Monday, Jun. 27, 1932

Greek Learns Greek

Returned to power after a brief eclipse (TIME, May 30 to June 20). Premier Eleutherios Venizelos has a new cheer with which to keep Greece's fickle Parliament loyal. Back in the U. S. after a visit to Athens, Professor William Lyon ("Billy") Phelps last week revealed that he had taught Yale's famed Brekekekex cheer to the Premier at luncheon. "The long Yale cheer is the only one in the world . . . most of which is in Greek," said he.

The first two lines of Yale's Brekekekex are taken from the chorus of The Frogs by Aristophanes. The words are not Greek, but represent the noise Aristophanes thought frogs make. The cheer:

Brekekekex, coax, coax Brekekekex, coax, coax Oo--op, oo--op, Parabalou Yale, Yale, Yale.
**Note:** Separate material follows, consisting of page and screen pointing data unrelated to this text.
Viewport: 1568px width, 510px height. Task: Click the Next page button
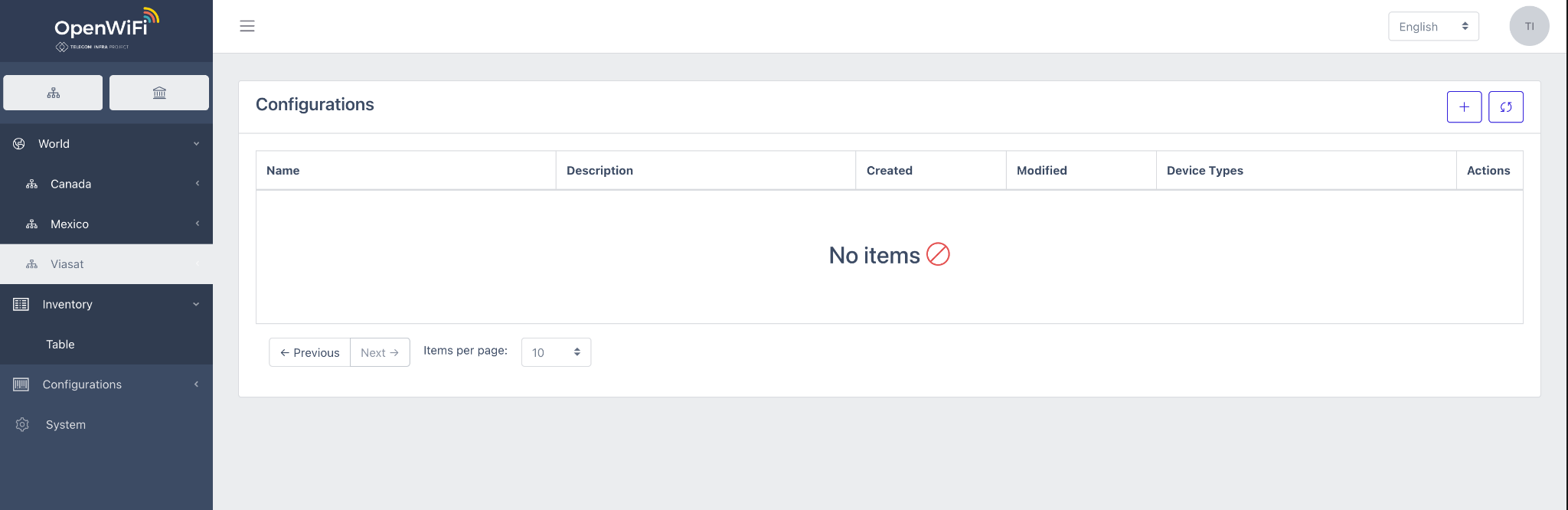pyautogui.click(x=380, y=352)

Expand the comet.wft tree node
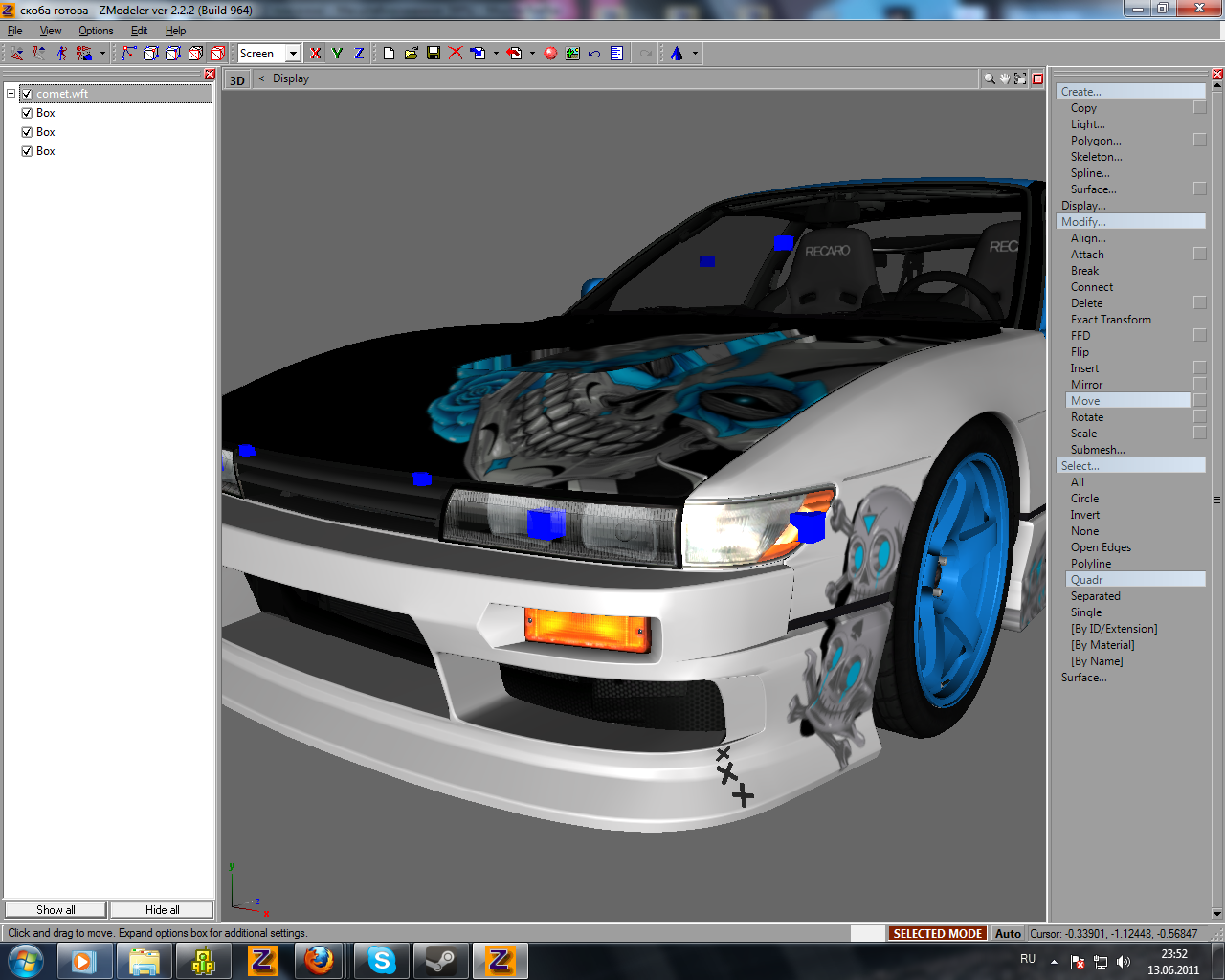coord(11,94)
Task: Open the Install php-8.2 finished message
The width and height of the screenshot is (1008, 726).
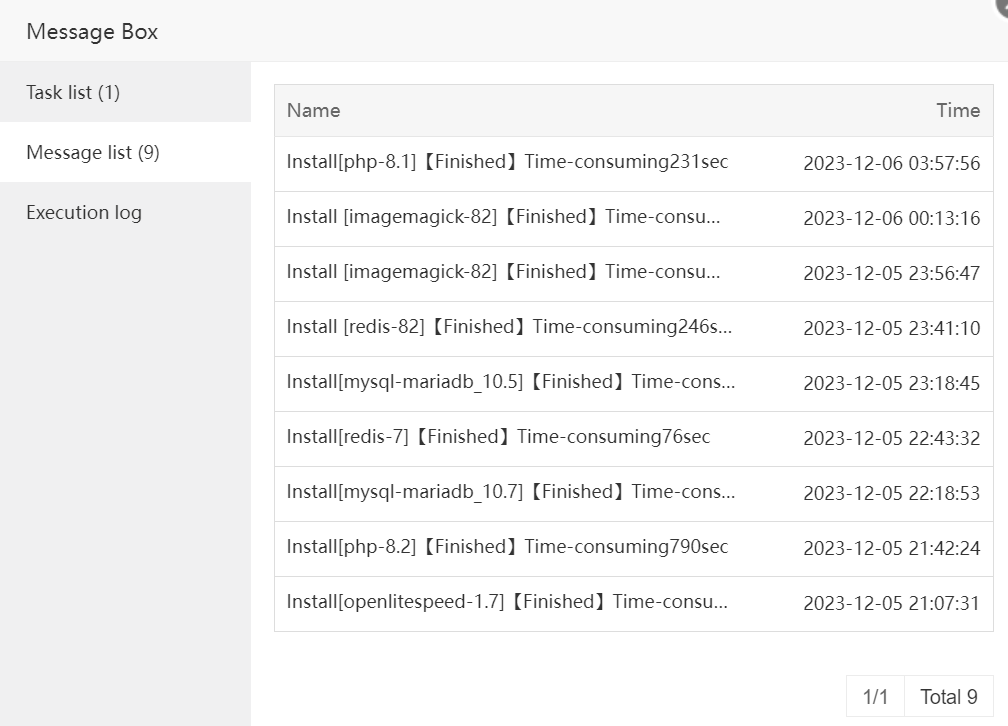Action: 507,547
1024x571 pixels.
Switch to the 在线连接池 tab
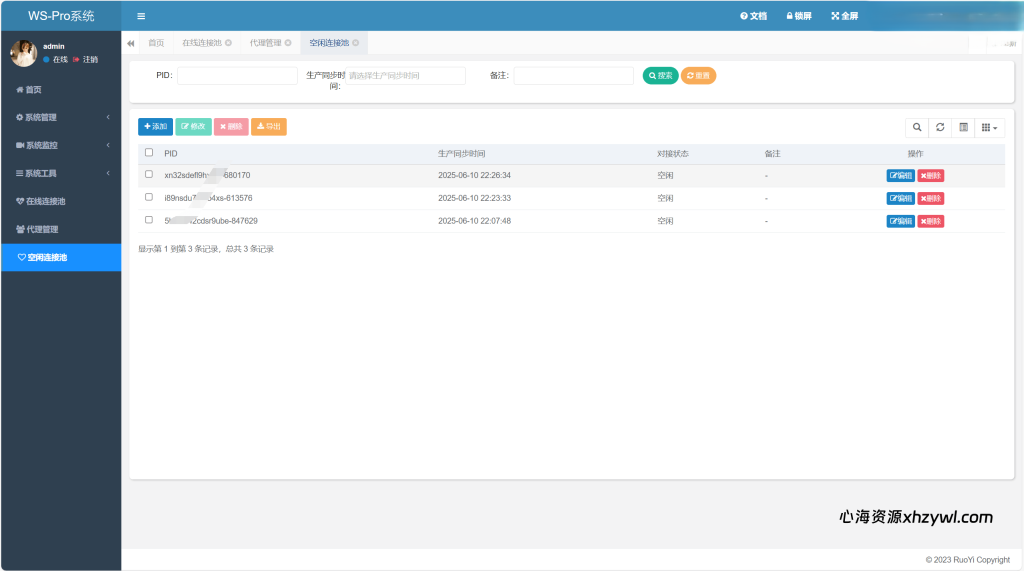[201, 43]
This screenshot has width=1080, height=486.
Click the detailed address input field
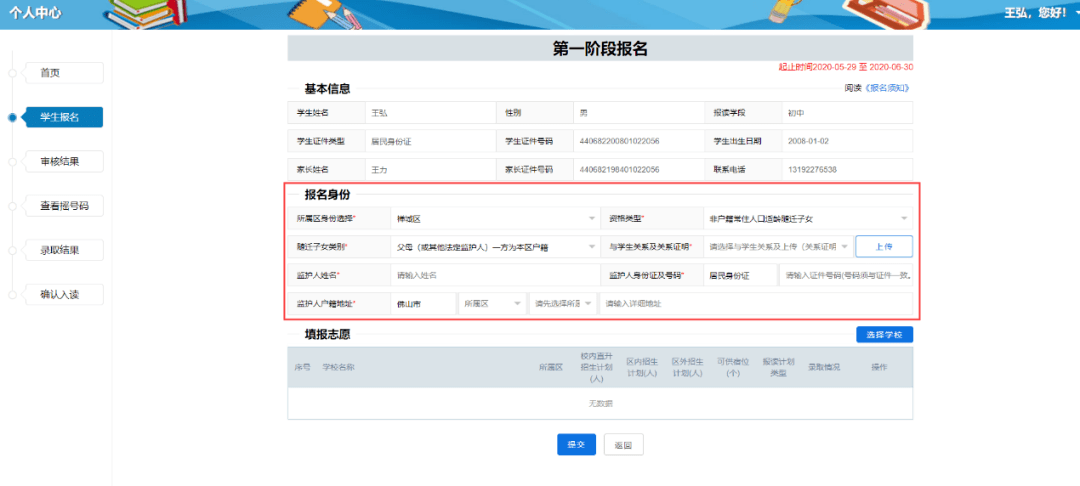pos(756,304)
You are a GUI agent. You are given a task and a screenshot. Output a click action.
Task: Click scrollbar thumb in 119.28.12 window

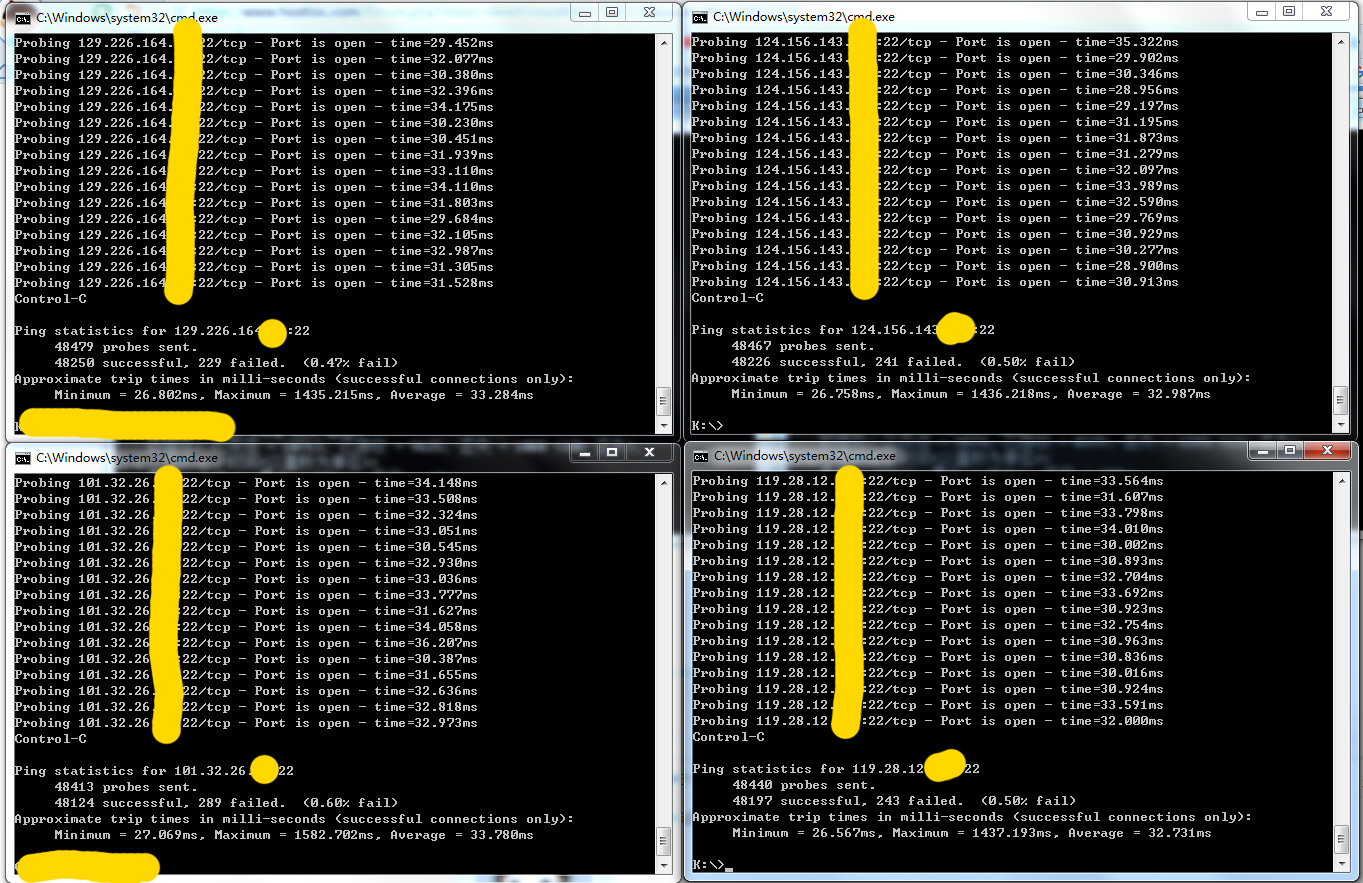pos(1341,838)
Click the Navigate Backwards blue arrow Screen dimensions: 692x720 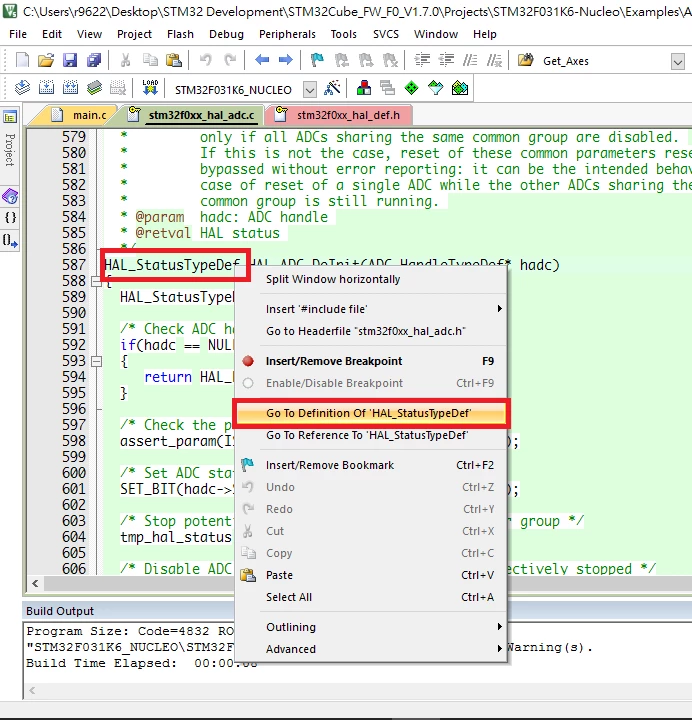pyautogui.click(x=262, y=60)
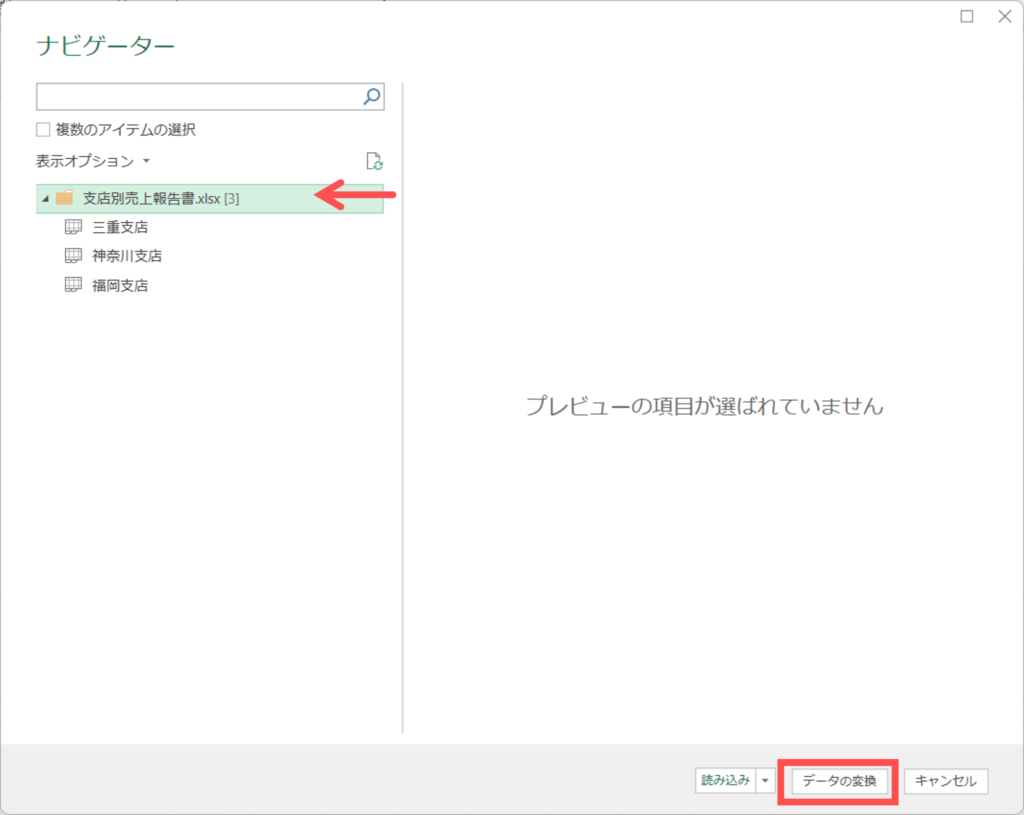The height and width of the screenshot is (815, 1024).
Task: Select the 福岡支店 item
Action: pos(119,285)
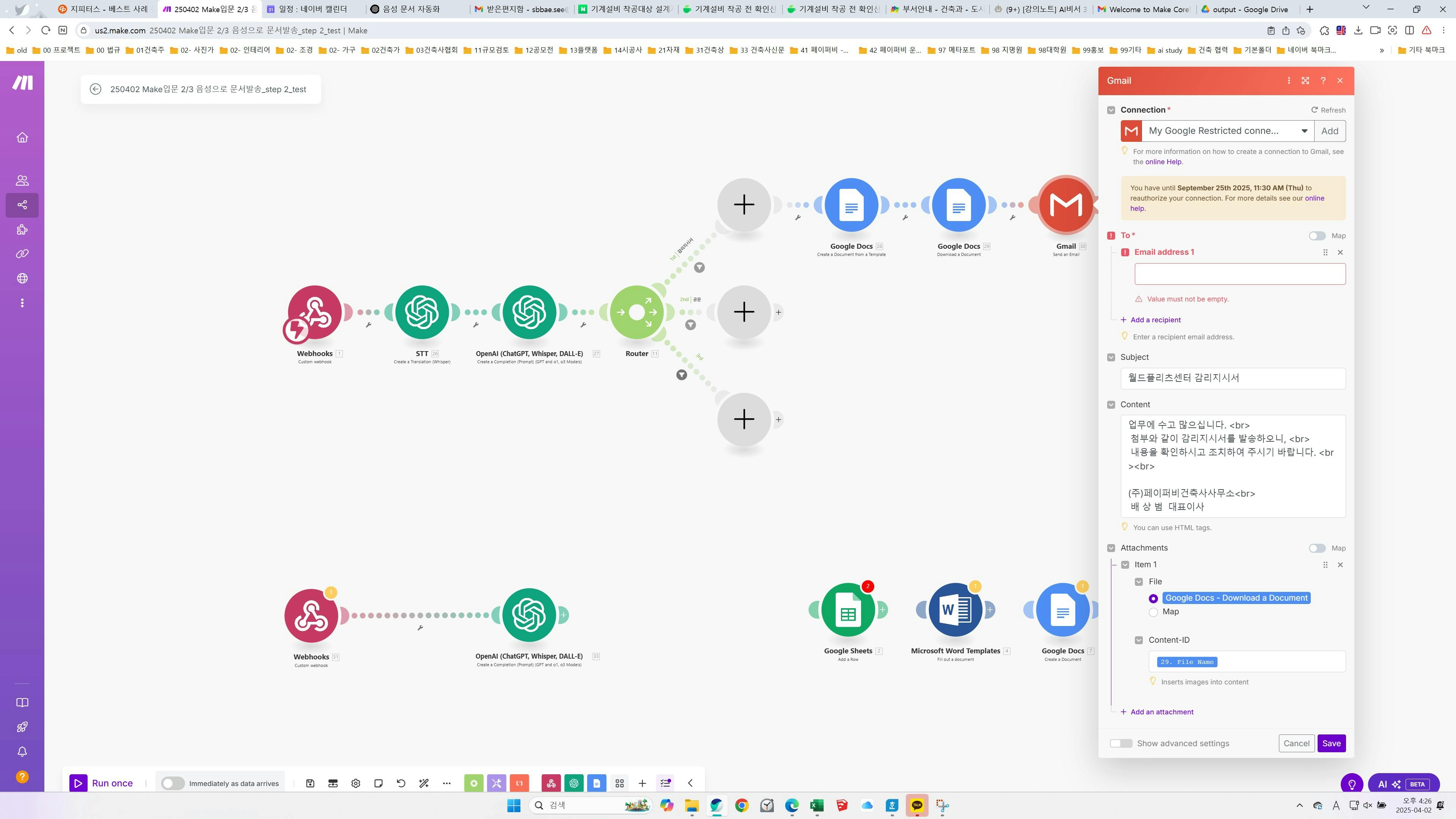The height and width of the screenshot is (819, 1456).
Task: Collapse the bottom toolbar with chevron arrow
Action: pyautogui.click(x=690, y=783)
"I shouted it at Venizelos during the service of luncheon and he shouted it back to me. Then I shouted it back to him. When we left the governmental palace ... we rode in a state landau and Venizelos shouted the cheer at us from the steps when we were driving off. The Premier seemed very fond of the cheer and we could hear him quite a way down the street."

Professor Phelps also visited Rome, but Benito Mussolini joined him in no long Yale cheers.